EXTRACTED MATERIAL -
^^^^

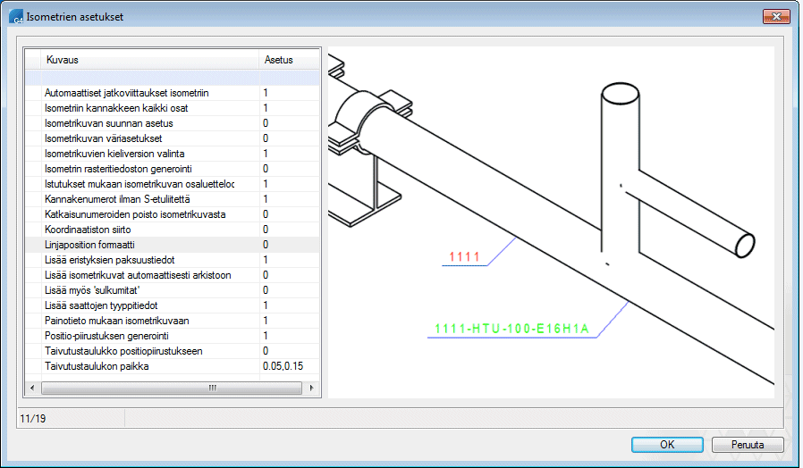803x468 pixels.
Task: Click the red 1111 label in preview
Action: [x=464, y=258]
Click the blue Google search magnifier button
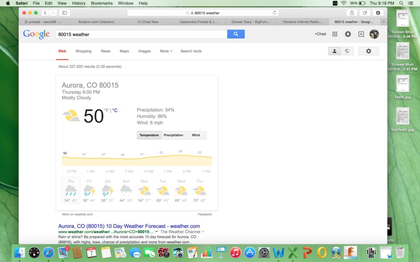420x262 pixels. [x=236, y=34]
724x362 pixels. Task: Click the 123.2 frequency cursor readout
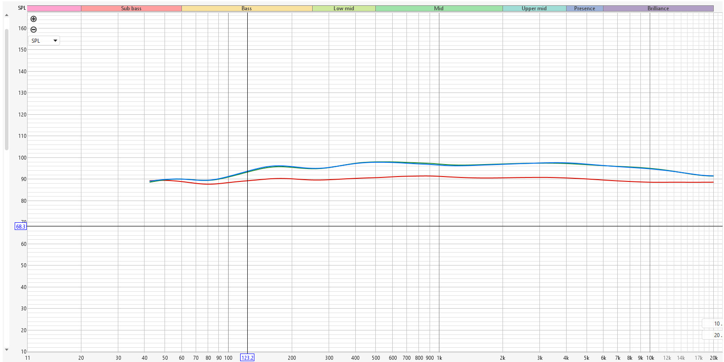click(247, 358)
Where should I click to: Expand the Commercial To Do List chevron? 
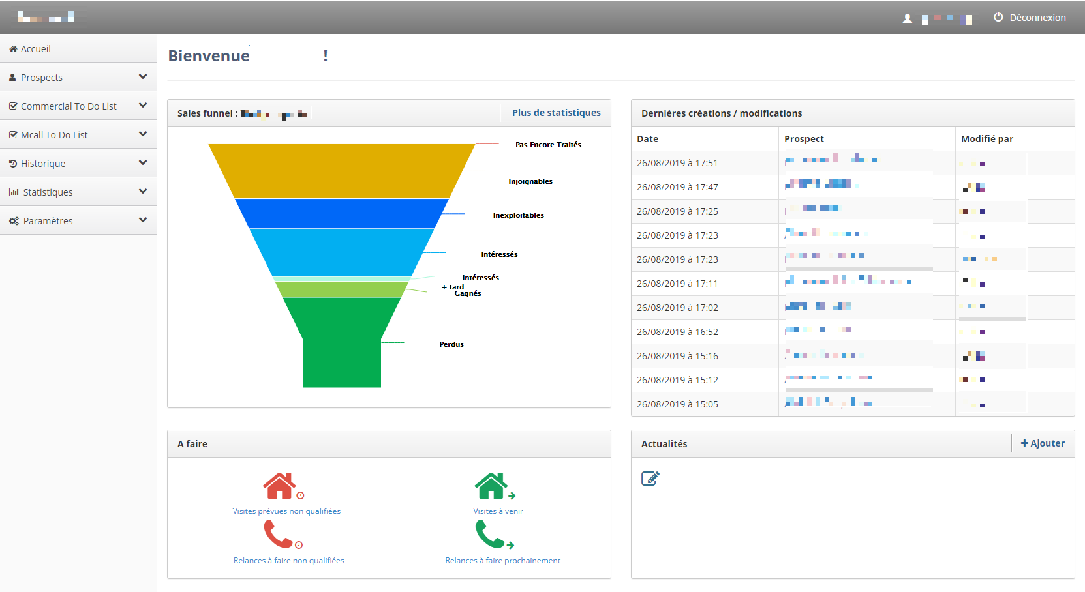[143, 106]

^^^^

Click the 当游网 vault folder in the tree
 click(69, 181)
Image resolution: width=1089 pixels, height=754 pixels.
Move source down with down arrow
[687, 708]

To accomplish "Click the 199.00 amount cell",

^^^^

HOW TO COMPLETE THIS TASK -
Copy exactly the stretch of data above from the line with "Image resolution: width=1089" through the line with "the 199.00 amount", and omit all other lines.

OUTPUT FOR THIS EXERCISE -
Image resolution: width=1089 pixels, height=754 pixels.
Move source down with down arrow
[687, 708]

To accomplish "Click the 199.00 amount cell",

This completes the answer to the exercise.